- Given data:

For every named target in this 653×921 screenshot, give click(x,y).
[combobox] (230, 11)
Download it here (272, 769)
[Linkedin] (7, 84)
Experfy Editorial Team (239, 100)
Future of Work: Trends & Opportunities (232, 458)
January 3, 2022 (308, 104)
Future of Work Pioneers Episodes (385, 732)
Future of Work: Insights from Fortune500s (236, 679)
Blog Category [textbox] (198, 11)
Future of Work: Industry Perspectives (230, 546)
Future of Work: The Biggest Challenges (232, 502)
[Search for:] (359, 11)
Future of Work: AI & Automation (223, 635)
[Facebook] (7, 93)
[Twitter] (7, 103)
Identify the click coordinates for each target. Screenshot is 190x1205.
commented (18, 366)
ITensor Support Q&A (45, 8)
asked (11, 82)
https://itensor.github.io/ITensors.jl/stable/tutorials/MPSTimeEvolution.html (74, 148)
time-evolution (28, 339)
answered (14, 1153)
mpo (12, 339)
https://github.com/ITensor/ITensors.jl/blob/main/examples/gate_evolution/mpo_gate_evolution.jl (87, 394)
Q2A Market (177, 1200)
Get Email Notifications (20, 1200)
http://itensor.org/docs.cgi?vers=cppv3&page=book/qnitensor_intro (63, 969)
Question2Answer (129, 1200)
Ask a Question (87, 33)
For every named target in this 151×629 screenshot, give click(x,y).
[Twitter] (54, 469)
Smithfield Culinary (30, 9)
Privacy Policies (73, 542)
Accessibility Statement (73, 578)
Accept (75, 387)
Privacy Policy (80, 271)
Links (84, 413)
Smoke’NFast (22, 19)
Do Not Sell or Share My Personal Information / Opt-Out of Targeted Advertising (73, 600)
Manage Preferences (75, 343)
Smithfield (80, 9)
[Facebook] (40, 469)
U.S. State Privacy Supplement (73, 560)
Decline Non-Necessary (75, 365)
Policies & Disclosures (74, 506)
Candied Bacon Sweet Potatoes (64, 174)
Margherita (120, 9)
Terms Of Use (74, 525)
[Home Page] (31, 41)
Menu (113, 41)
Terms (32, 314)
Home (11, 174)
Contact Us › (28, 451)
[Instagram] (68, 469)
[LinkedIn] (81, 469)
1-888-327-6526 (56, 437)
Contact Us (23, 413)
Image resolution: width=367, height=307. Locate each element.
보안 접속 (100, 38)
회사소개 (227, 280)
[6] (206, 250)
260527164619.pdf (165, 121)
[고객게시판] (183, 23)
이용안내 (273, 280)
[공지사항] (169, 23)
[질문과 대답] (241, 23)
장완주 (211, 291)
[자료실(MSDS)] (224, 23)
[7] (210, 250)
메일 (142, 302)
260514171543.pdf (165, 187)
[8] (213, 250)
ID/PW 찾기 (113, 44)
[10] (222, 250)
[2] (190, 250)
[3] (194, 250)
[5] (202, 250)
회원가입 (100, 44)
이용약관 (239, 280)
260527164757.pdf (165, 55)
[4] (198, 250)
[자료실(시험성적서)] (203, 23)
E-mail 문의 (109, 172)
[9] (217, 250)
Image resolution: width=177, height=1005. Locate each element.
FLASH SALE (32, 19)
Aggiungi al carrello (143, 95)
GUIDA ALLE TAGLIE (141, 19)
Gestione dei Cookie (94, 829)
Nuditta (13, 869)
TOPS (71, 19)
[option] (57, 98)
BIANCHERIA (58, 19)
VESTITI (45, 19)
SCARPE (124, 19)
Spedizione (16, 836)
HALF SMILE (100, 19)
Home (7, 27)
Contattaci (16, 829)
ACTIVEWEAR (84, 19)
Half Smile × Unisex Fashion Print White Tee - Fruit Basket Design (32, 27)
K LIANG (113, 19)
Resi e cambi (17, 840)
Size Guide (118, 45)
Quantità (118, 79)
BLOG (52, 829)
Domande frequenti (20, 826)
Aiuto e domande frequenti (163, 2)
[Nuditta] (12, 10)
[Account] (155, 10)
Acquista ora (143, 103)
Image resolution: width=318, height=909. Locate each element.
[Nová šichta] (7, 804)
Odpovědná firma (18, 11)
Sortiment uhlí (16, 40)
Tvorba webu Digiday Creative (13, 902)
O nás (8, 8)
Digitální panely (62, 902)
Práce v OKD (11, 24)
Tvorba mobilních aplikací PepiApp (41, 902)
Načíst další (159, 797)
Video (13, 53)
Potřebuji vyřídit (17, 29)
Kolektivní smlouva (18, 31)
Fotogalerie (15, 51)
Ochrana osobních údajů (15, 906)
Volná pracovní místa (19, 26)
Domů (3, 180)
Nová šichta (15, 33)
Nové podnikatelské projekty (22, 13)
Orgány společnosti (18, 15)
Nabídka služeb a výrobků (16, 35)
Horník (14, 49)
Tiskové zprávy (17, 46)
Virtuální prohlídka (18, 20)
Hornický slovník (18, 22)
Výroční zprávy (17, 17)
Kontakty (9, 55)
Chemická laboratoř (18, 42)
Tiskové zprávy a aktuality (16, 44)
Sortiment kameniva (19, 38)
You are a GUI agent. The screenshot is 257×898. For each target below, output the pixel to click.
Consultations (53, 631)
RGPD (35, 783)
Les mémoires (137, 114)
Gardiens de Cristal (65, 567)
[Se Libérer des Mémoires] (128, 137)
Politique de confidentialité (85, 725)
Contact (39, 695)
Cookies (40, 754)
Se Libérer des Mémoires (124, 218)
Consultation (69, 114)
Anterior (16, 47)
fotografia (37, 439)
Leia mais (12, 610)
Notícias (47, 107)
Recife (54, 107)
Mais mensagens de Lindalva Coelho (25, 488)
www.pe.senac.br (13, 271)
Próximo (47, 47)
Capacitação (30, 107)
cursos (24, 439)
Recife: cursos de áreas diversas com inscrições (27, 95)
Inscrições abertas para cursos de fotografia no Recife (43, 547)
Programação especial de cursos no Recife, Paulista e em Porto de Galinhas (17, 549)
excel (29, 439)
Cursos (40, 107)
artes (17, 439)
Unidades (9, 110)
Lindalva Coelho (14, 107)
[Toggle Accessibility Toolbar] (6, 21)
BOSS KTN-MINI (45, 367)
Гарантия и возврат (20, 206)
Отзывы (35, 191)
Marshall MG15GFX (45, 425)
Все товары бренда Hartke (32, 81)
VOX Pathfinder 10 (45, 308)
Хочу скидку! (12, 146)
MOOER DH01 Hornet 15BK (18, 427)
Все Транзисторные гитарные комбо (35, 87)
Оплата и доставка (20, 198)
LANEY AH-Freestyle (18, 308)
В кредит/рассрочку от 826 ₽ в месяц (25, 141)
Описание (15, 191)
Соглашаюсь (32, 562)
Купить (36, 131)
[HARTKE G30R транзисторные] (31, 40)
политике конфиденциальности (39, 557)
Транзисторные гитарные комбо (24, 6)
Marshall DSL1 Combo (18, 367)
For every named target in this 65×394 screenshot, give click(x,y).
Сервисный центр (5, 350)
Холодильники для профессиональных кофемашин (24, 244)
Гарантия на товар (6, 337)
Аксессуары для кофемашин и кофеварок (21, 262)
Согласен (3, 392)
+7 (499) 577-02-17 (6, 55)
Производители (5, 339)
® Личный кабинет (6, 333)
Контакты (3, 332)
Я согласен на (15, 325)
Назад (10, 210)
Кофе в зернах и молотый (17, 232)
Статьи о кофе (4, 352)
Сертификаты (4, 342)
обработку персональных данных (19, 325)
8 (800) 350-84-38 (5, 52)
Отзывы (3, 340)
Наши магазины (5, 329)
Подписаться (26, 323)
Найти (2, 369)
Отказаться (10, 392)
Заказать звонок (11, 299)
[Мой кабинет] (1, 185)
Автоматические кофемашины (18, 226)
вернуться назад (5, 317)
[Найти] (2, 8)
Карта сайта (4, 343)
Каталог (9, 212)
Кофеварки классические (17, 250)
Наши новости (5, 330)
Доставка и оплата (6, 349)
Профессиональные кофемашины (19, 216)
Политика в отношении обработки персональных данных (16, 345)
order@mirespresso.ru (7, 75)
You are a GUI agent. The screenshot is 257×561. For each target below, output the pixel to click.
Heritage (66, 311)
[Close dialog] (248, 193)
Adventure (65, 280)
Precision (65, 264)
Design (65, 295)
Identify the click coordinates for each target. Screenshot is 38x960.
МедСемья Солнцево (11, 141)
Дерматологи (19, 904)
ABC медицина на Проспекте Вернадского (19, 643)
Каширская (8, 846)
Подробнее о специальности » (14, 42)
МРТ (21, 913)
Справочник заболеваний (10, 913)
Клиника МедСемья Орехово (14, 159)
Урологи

- Instructions for the task: Rewrite the lines above as a numbered list, from the line containing "[Twitter] (7, 103)" up to and including the line containing "Get Email Notifications (20, 1200)", omitting any blank lines.

- Solved exercise:
1. [Twitter] (7, 103)
2. Identify the click coordinates for each target. Screenshot is 190x1205.
3. commented (18, 366)
4. ITensor Support Q&A (45, 8)
5. asked (11, 82)
6. https://itensor.github.io/ITensors.jl/stable/tutorials/MPSTimeEvolution.html (74, 148)
7. time-evolution (28, 339)
8. answered (14, 1153)
9. mpo (12, 339)
10. https://github.com/ITensor/ITensors.jl/blob/main/examples/gate_evolution/mpo_gate_evolution.jl (87, 394)
11. Q2A Market (177, 1200)
12. Get Email Notifications (20, 1200)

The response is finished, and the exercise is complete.